1- Conception: developing a project management plan and defining project goals/scope, design and framework. You're probably most familiar with this step, which involves a start-to-finish project plan, but you may not realize the value of bringing your printer and other suppliers like packaging and fulfillment specialists into the process. For example, you'll want to ensure that everything from the project's dimensions to paper selections is best suited to the equipment you'll be using and the end use of the materials. Mistakes can be costly, both in terms of aesthetics and your budget. Even areas like fulfillment, warehousing and distribution can't be afterthoughts if you want to lower costs and optimize results. They need to be part of the upfront discussion that includes such tasks as creative development and campaign execution.

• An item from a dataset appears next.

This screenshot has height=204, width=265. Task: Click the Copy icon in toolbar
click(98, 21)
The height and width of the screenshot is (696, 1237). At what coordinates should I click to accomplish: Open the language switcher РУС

2- Premedia: processes and procedures that occur between the conception of original artwork and the manufacturing of final output channel; often referred to as prepress in the print medium. Today premedia is increasingly shared between the client and the printer. While you don't want to take on more responsibility than you can efficiently handle, you'll miss out on savings (and increase your headaches) if you don't learn how to create error-free, print-ready PDF files and keep your monitors and printers calibrated so that you see more accurate colour representations of your work.

Depending on the type of presses used, the prepress workflow could include the following steps:

  • Content creation, where page geometry, image attributes, colour management, graphics, text and transparency parameters, among others, need to be considered as per the press used to print the final product.
  • PDF (Portable Document Format) creation, where Adobe Acrobat is used to generate all the elements of a design file as an electronic image that you can view, share and ultimately print as a CMYK file on virtually any printing device. PDF uses the PostScript printer description language and is also highly portable across computer platforms. The industry uses PDF as its default standard, since it's an open standard for document exchange.
  • File submission to the printer.
  • File refine, where the files are preflighted, trapped and colour optimized. By preflight, we mean checking for anything in the file build that will affect the runability of the file.
  • Proofing of files, where we can accurately predict colour output based on industry profiles and colour management best practices. A printer can either provide a hardcopy or a virtual proof to its customer for approval.
  • Imposition, which is the process of arranging pages correctly prior to printing so that they fold in the proper sequence. The imposition is chosen based on the project page count, page size and binding method.
  • Imposition proofing by customer.
  • Plate imaging, where an image is burned onto an aluminum plate, which then transfers the imposed pages to the press and ultimately the paper. Printers need to create four plates to form an image (one plate per CMYK colour. 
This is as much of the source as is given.